The Government is considering proposals including restrictions on free tastings and happy hour offers and compulsory health warnings wherever alcoholic drinks are sold, while wine in restaurants could have to be served in glasses with marked measures.
The 'Safe. Sensible. Social' consultation suggested that the industry retailing code needs to be revised with a view to making it mandatory in retail premises that sell alcohol.
The industry's alternative plan would involve a significant educational marketing campaign developed to complement the Department of Health's efforts to tackle alcohol misuse.
Ian Twinn, director of public affairs at ISBA, the voice of British advertisers, said that further statutory regulation of alcohol advertising was unnecessary and that warnings in alcohol ads don't work.

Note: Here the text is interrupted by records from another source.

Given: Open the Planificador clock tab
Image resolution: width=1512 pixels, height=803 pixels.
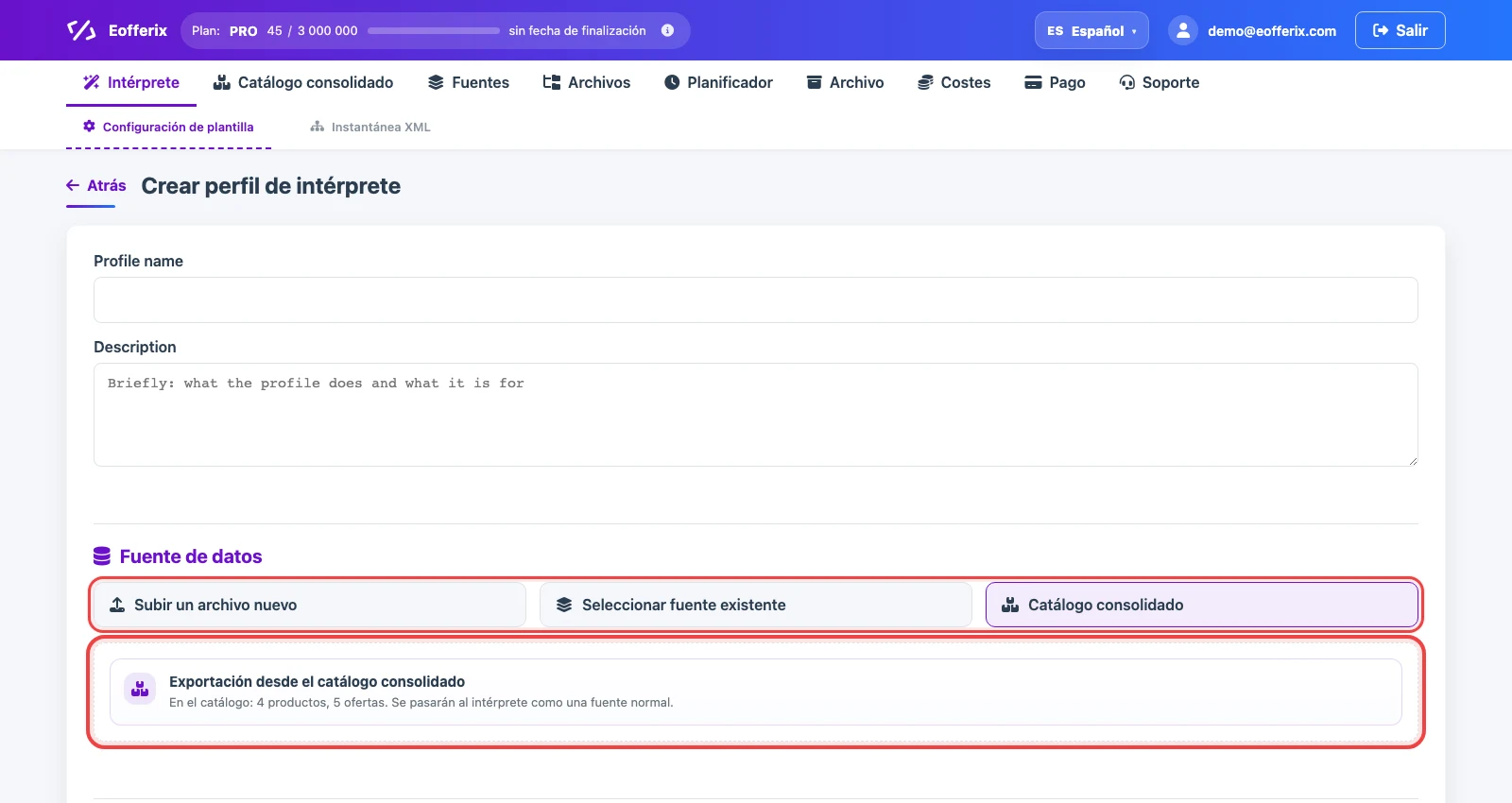Looking at the screenshot, I should (x=718, y=82).
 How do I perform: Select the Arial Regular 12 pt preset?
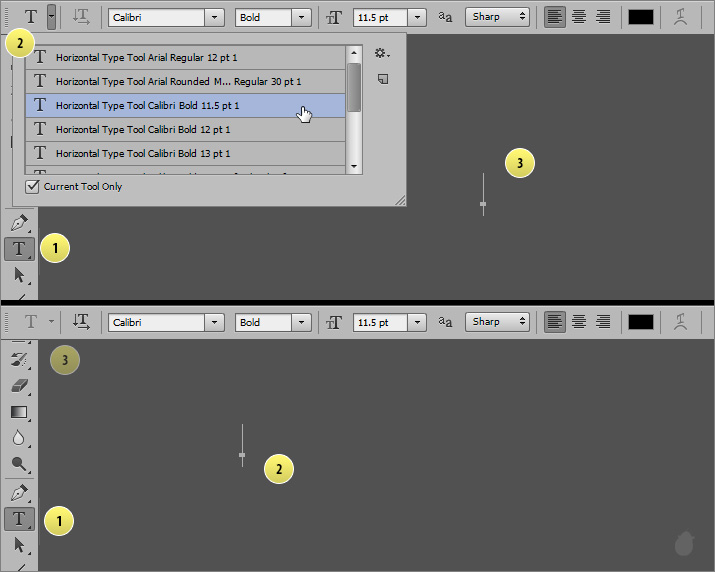pos(185,57)
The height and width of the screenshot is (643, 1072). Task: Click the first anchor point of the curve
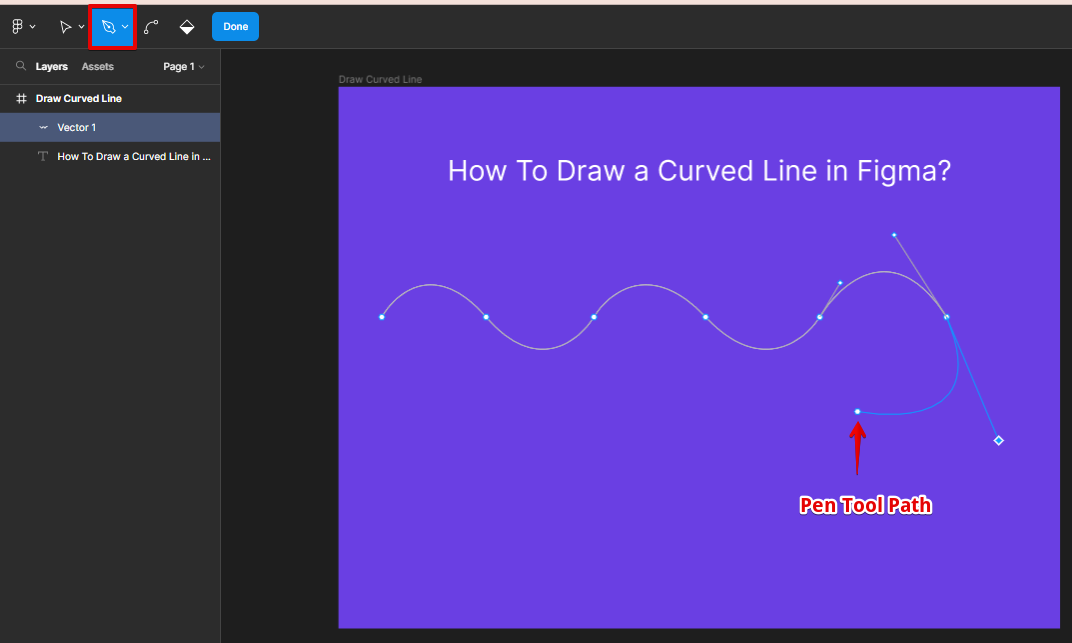coord(382,317)
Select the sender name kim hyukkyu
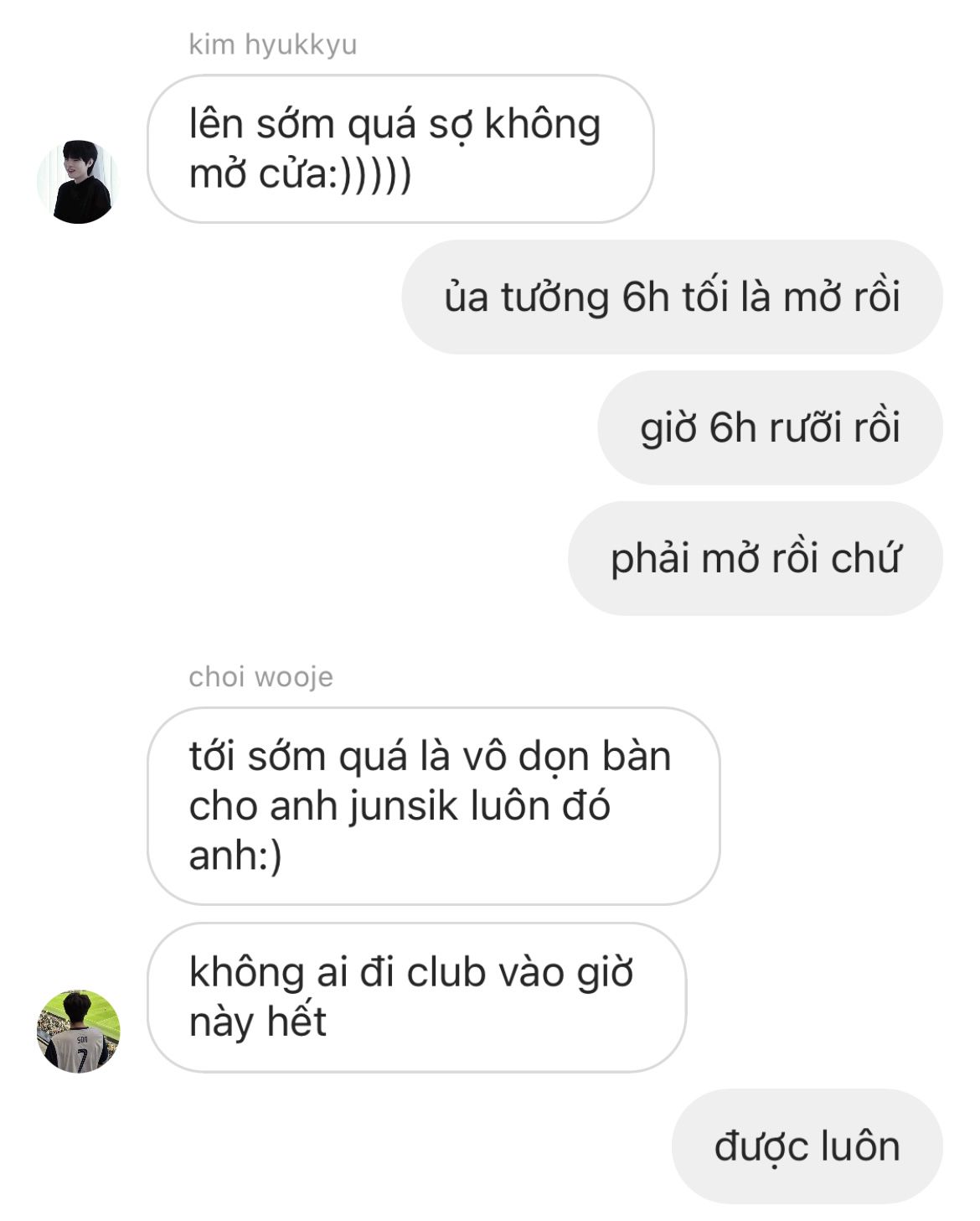Viewport: 980px width, 1221px height. pos(273,44)
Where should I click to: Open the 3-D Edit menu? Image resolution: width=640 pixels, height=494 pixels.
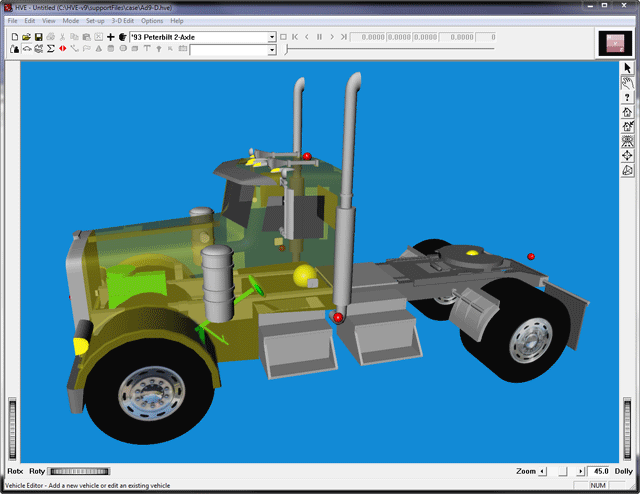tap(123, 20)
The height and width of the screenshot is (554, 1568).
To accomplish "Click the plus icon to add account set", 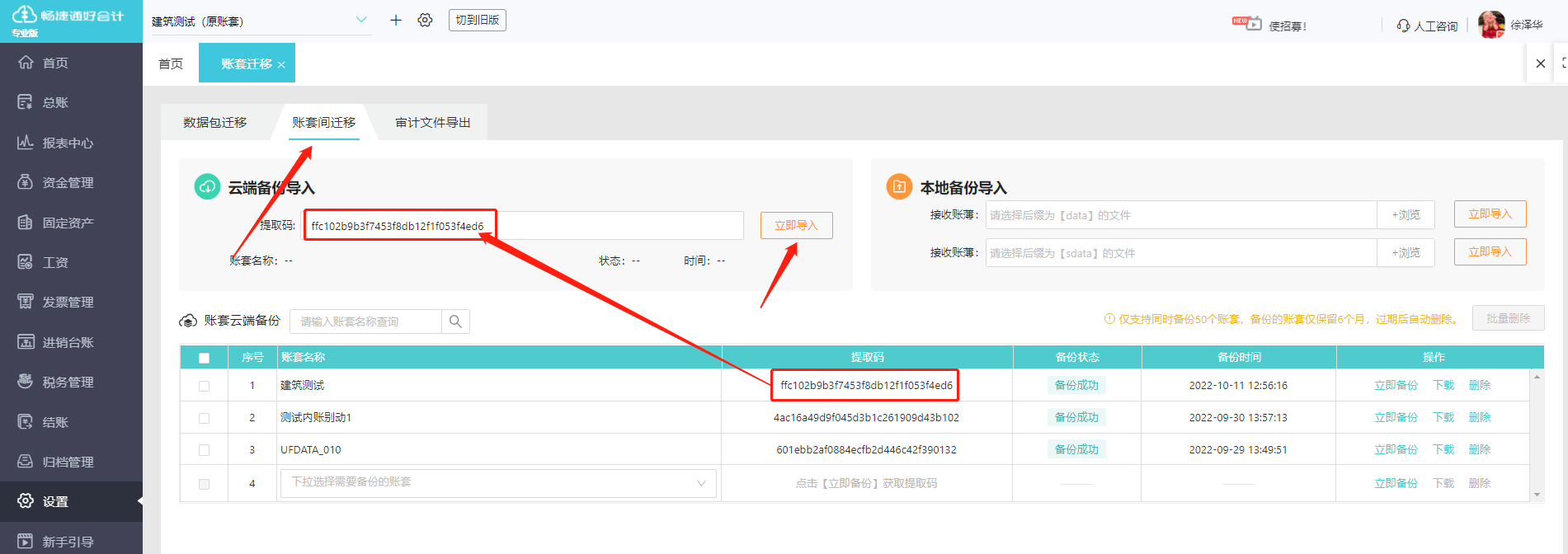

He said an industry campaign would "harness the power of advertising and marketing to reinforce the official alcohol strategy.
"It would deliver a new, voluntary consumer education campaign designed to help tackle alcohol misuse in our society by changing attitudes towards the social acceptability of drunkenness."
Twinn also warned that "taking oversight of alcohol ads away from the ASA would damage the UK's existing self-regulatory system - already one of the best-funded and most rigorously enforced systems of ad regulation in the world.
"Instead, industry wants to employ its considerable expertise and resources to work alongside the Government to help bring about ministers' alcohol harm reduction objectives."